Combined administration of recombinant human megakaryocyte growth and development factor and granulocyte colony-stimulating factor enhances multilineage hematopoietic reconstitution in nonhuman primates after radiation-induced marrow aplasia.

This study compared the therapeutic potential of recombinant, native versus pegylated megakaryocyte growth and development factor (rMGDF and PEG-rMGDF, respectively), as well as that of the combined administration of PEG-rMGDF and r-methionyl human granulocyte colony-stimulating factor (r-metHuG-CSF) on hematopoietic reconstitution after 700 cGy, 60Co gamma, total body irradiation in nonhuman primates. After total body irradiation, animals received either rMGDF, PEG-rMGDF, r-metHuG-CSF, PEG-rMGDF and r-metHuG-CSF or HSA. Cytokines in all MGDF protocols were administered for 21-23 d. Either rMGDF, PEG-rMGDF, or PEG-rMGDF and r-metHuG-CSF administration significantly diminished the thrombocytopenic duration (platelet count (PLT) < 20,000 per microliter)to o.25, 0, 0.5 d, respectively, and the severity of the PLT nadir (28,000, 43,000, and 30,000 per microliter, respectively) as compared with the controls (12.2 d duration, nadir 4,000 per microliter), and elicited an earlier PLT recovery.
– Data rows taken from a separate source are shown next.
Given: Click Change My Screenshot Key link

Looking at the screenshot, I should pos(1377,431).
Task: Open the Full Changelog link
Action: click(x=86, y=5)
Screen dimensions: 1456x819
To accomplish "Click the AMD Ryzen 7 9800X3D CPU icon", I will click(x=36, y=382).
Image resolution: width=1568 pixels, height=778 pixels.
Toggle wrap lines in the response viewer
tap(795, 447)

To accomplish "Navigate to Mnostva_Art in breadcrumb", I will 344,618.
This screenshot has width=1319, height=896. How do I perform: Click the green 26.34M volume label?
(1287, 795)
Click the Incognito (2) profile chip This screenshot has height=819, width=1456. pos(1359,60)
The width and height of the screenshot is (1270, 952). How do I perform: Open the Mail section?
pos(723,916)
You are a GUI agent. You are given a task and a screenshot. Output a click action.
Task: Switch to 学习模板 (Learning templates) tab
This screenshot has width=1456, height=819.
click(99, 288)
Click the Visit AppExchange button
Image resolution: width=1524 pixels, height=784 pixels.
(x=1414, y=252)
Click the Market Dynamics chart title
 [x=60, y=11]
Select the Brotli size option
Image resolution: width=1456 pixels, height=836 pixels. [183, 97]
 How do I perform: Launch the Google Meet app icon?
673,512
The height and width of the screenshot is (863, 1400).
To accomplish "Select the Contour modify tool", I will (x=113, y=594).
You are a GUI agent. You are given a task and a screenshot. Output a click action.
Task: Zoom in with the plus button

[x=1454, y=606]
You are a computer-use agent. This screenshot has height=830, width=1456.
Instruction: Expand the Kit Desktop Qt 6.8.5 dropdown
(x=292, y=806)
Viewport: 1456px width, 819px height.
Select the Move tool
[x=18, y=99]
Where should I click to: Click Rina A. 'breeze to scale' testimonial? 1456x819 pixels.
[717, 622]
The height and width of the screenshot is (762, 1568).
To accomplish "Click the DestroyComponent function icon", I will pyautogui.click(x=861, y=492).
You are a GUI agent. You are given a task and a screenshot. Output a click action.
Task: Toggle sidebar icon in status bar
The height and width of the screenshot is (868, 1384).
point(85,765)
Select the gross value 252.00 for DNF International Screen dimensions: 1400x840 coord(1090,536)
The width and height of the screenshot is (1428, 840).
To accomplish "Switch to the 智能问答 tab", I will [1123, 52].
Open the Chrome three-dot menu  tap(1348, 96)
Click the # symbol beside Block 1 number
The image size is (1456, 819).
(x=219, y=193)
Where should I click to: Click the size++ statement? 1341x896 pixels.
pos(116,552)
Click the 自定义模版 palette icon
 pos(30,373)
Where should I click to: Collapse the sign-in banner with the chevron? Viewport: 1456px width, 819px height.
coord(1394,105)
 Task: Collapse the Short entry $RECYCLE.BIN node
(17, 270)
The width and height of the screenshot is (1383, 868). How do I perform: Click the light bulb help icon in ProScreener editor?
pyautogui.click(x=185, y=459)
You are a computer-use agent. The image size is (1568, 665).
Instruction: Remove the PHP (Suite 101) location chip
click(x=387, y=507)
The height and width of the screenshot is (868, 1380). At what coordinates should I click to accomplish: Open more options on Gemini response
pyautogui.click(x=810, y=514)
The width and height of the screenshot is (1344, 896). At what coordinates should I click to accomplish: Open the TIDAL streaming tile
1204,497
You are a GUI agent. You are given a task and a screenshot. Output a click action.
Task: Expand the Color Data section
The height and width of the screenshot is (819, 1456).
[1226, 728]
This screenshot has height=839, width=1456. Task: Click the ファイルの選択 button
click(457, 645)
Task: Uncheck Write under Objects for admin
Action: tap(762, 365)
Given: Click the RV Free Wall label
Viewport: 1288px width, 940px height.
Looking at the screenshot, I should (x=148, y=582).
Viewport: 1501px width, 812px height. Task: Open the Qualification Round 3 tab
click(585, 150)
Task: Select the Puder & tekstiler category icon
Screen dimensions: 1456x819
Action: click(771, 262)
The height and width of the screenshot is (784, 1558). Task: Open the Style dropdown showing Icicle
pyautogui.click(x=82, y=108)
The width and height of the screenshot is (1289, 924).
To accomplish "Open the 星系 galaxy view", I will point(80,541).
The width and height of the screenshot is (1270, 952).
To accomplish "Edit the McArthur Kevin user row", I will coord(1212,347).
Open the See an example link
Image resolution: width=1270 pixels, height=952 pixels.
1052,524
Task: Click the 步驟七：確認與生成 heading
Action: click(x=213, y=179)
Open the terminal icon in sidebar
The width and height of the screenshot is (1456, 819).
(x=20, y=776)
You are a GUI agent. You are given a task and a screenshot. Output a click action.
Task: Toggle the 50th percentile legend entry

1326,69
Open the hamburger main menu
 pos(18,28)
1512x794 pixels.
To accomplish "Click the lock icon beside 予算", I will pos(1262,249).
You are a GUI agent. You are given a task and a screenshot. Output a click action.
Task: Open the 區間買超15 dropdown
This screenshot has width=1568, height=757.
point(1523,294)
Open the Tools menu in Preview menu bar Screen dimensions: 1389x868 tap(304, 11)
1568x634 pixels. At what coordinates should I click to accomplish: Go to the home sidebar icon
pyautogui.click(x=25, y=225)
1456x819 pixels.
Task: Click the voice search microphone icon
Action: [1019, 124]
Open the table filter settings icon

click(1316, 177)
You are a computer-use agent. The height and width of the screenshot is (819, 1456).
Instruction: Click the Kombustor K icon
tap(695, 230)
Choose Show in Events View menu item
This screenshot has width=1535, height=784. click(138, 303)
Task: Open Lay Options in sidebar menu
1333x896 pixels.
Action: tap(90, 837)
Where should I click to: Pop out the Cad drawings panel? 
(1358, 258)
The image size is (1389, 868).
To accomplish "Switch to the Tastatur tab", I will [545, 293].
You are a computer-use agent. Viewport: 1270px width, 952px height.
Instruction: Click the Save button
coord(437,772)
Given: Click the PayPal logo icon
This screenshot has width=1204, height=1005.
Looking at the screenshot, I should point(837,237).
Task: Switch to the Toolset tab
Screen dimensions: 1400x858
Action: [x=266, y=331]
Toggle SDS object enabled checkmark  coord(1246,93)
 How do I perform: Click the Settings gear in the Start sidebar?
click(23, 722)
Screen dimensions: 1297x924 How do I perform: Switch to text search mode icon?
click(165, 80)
Neutrophil regeneration was augmented in all cytokine protocols and combined PEG-rMGDF and r-metHuG-CSF further decreased the duration of neutropenia compared with r-metHuG-CSF alone.These data demonstrated that the administration of PEG-rMGDF significantly induced bone marrow regeneration versus rMGDF, and when combined with r-metHuG-CSF significantly enhanced multilineage hematopoietic recovery with no evidence of lineage competition.